An increasingly complex interplay between various cell types in the liver and stellate cells has become apparent. Hepatocytes, Kupffer cells, platelets, epithelial cells, SECs, and neutrophils are known to interact with stellate cells. Each of these cell types will release a subset of mediators that have diverse effects on HSCs [18]. We are curious as to whether HSCs also release mediators. Future studies may help to determine or describe the interaction of cytokine or mediator-releasing HSCs in liver disease, including T. gondii infection. Moreover, double immunohistochemical staining, that can be defined as the detection of two or more targets on one slide, thus increasing the information obtained from each tissue section, can be performed on HSCs.

It is widely accepted that HSCs contribute to liver fibrosis. HSCs reside within the perisinusoidal space of Disse in the liver lined by parenchymal cells and fenestrated SECs. HSCs can develop into myofibroblast-like cells that synthesize extracellular matrix proteins and contribute to liver fibrosis [8, 2325].

Another experimental study has yielded similar information, determining that HSCs are directly involved in the restoration of liver mass even in vivo[26]. Rastogi et al.[9] reported a possible dynamic role of HSCs in liver regeneration and the pathobiology of acute-on-chronic liver failure. Our study also highlights the probability that HSCs play an important role in liver regeneration. This is because the proliferation of parasites in HSCs and the number of HSCs increase in parallel. This may indicate the beginning of liver regeneration with HSCs. We do not know how HSCs can play a role in treated liver injury from this study. After successful treatment of T. gondii infection in liver, we would like to see the regeneration and the status of hepatic stellate cells.

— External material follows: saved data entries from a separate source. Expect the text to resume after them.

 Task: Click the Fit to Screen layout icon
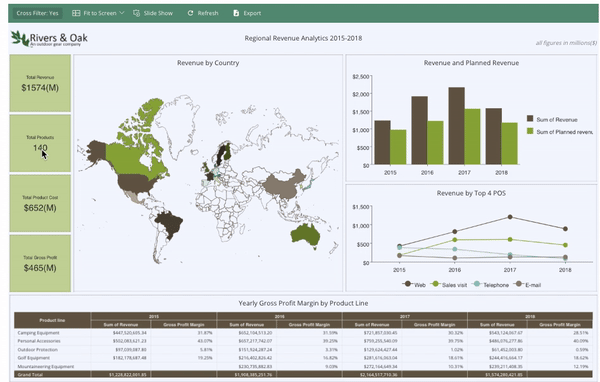[76, 13]
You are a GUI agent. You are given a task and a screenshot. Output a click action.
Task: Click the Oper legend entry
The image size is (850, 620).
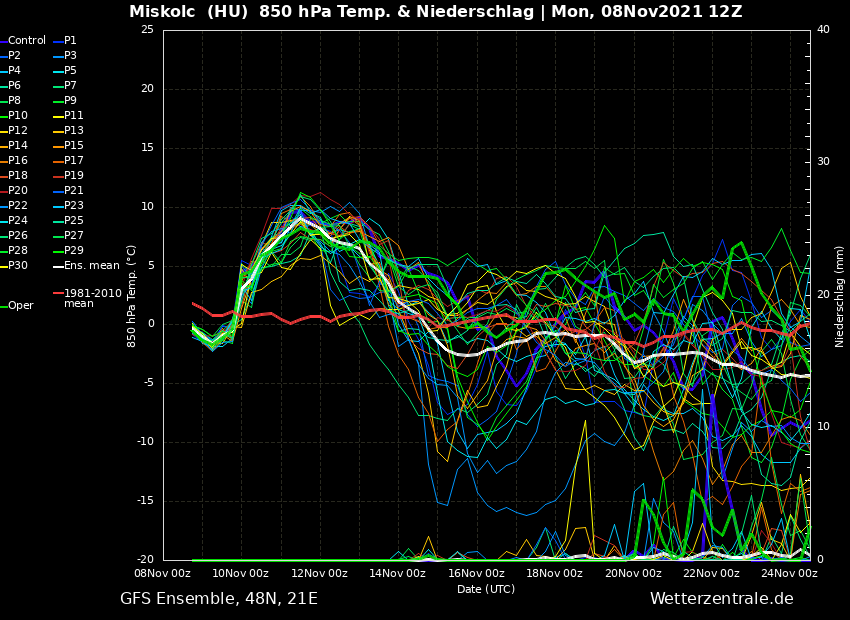pyautogui.click(x=20, y=306)
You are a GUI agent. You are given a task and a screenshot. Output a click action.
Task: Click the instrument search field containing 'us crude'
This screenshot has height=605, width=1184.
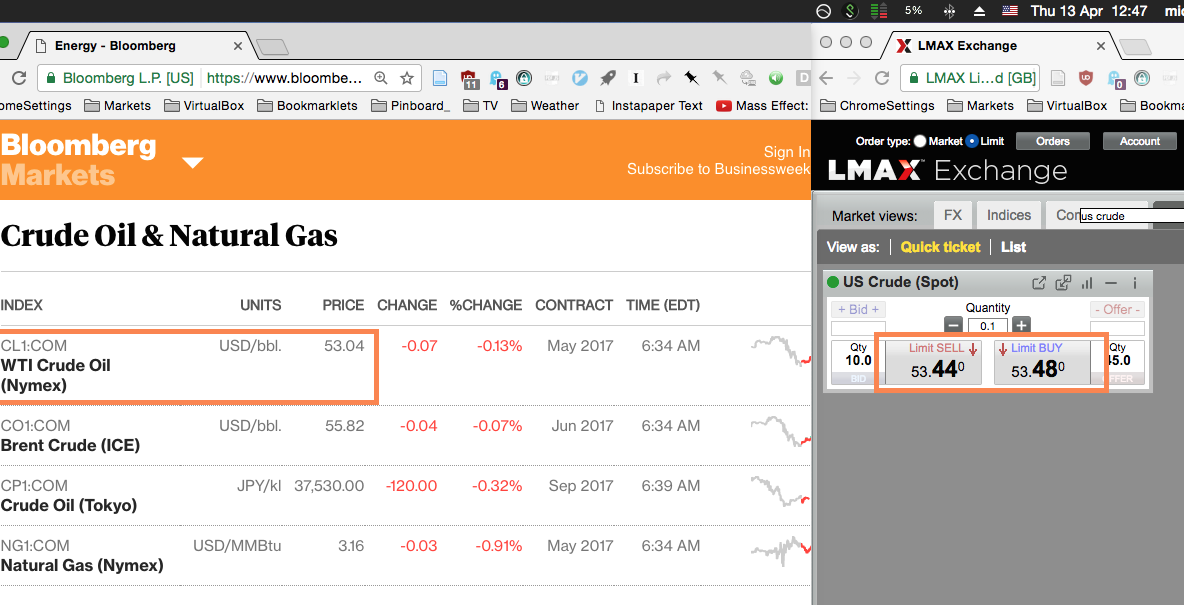[1115, 216]
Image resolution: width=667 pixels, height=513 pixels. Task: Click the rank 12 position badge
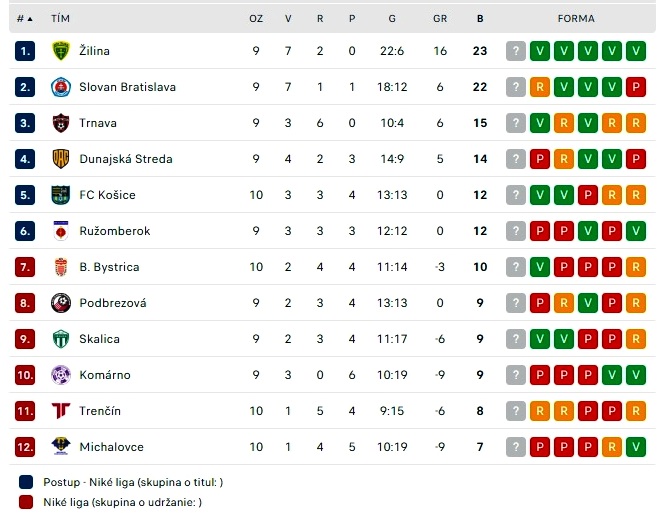[25, 447]
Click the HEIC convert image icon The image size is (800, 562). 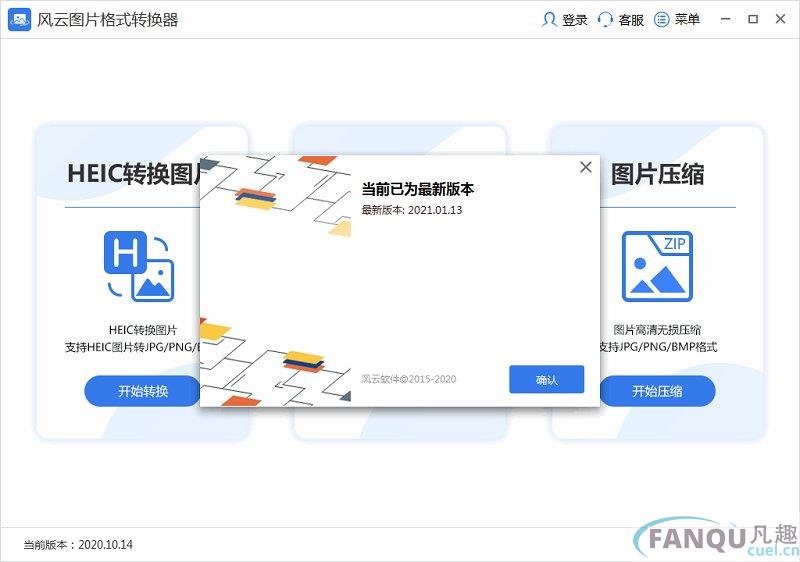[139, 266]
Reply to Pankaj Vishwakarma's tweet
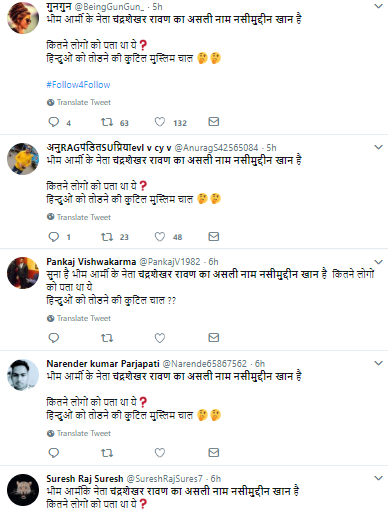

Future studies in liver diseases of different etiologies and stages using immunohistochemical markers and molecular studies of HSCs are needed to confirm these initial observations, and might provide further insight into liver injury and repair mechanisms and may help to improve therapeutic interventions in liver diseases associated with T. gondii.

Conclusions

Thus, the number of activated HSCs in hepatitis due to T. gondii was found to be higher than healthy liver. There is a significant relationship between the number of HSCs and T. gondii antigens, which may represent an active role of HSCs in liver pathology and the pathobiology of T. gondii-related hepatitis. In addition, the findings from this study would be useful for investigations of experimentally induced liver lesions in mice.